* Problem description
Copy out each line containing "Toggle" from the entries below.

================

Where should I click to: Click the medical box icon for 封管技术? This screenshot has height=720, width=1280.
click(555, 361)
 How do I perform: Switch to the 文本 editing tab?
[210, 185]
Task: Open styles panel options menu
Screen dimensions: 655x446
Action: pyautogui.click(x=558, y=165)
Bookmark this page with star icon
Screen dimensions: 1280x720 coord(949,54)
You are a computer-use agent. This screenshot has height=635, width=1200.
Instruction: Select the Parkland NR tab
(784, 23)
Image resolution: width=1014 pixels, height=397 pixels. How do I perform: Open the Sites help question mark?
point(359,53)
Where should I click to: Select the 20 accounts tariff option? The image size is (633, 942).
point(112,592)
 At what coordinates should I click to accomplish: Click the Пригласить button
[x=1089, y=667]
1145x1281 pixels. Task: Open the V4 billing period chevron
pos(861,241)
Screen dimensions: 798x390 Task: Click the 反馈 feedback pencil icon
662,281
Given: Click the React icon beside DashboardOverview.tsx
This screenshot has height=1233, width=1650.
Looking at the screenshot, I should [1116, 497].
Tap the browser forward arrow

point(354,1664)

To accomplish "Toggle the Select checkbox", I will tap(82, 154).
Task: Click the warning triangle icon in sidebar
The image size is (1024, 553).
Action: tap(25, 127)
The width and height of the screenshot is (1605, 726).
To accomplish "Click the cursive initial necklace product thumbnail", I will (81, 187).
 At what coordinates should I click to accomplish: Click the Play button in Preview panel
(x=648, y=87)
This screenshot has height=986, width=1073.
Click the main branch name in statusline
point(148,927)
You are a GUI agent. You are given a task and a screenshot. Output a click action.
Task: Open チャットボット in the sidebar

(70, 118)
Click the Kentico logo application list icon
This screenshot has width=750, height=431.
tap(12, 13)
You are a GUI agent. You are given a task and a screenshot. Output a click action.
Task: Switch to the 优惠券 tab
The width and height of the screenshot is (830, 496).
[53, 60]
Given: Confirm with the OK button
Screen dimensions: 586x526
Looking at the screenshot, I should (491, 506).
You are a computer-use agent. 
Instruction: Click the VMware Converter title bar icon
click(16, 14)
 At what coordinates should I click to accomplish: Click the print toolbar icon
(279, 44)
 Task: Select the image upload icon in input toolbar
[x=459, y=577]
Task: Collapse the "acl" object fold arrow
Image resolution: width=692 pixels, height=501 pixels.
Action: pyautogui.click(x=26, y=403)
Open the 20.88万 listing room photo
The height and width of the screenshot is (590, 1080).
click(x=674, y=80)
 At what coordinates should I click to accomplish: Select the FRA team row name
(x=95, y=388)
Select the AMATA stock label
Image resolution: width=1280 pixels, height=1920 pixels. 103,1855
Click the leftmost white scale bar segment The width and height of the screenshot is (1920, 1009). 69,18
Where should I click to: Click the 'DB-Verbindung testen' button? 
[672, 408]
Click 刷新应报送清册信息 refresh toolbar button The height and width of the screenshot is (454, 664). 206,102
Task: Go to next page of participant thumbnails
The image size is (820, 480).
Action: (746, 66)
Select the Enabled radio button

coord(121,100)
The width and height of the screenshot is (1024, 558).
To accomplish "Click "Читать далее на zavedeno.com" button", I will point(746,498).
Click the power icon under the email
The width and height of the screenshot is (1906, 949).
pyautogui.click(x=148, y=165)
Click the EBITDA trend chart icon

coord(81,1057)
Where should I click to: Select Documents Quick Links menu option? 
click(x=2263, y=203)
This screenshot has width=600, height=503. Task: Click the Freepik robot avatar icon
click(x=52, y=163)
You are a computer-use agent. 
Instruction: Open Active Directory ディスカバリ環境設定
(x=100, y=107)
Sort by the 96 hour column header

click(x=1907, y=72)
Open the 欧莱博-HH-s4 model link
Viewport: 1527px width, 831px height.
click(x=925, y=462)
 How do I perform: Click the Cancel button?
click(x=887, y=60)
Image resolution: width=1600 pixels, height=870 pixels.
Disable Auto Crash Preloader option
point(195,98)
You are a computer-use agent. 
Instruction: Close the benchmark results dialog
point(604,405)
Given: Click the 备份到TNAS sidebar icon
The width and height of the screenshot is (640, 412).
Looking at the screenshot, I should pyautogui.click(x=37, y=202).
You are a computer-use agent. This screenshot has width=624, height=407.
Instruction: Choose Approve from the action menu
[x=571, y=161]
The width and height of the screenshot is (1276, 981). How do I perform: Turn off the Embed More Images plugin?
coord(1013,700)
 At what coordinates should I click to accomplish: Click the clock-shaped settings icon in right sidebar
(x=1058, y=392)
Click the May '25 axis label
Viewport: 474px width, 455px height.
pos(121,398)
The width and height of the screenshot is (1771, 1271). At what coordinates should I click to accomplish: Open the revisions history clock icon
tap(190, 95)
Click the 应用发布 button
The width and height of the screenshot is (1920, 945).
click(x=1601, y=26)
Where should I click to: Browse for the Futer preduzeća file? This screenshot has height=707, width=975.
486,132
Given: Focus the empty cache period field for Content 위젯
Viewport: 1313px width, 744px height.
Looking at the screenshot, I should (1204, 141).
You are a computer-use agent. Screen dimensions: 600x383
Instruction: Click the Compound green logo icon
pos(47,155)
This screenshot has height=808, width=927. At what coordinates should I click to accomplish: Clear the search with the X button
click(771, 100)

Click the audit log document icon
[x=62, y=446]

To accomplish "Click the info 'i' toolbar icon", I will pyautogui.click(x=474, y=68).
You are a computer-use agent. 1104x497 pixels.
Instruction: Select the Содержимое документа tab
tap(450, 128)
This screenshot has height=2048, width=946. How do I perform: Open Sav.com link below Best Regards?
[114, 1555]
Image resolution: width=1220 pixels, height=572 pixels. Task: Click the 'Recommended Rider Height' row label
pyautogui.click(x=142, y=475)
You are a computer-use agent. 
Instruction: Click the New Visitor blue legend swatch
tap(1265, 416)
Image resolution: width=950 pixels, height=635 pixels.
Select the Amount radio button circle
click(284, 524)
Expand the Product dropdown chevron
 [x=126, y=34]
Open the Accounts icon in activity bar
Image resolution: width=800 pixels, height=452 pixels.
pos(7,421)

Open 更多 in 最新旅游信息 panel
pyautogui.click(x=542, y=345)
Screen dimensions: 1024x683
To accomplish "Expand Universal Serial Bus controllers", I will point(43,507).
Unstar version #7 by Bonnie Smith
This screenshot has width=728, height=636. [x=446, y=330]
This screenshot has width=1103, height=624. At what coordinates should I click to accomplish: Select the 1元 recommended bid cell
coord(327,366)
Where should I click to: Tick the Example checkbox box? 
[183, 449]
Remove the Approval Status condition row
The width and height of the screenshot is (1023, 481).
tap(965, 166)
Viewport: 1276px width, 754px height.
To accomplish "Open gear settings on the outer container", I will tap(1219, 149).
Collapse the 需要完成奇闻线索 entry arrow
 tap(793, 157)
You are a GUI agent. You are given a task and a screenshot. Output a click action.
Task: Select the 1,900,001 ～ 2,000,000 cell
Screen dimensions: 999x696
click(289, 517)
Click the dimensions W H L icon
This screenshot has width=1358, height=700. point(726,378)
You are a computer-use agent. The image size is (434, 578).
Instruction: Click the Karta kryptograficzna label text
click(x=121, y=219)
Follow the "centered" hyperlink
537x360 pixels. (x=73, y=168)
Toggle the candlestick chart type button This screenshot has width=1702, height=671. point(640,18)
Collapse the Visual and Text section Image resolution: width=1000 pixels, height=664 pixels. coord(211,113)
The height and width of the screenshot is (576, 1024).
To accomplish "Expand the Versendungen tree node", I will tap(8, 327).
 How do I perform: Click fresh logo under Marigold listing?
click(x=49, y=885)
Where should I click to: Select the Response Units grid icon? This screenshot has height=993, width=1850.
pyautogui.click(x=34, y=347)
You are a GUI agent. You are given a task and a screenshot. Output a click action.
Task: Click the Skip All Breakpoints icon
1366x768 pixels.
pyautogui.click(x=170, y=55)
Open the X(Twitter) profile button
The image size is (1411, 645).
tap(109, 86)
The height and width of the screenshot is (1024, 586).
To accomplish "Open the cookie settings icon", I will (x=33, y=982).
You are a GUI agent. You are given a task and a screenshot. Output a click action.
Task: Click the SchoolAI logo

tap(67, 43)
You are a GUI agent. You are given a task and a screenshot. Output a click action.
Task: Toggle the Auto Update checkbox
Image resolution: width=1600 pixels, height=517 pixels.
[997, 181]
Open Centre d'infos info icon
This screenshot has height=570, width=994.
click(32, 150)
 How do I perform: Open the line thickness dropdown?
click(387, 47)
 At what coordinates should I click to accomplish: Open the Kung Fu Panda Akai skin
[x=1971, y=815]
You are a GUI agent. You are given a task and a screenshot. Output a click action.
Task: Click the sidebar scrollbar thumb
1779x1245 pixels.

================

* Problem solution
To accomplish "Toggle the Select checkbox", I will tap(82, 154).
Toggle the candlestick chart type button This screenshot has width=1702, height=671. point(640,18)
Task: Toggle the Auto Update checkbox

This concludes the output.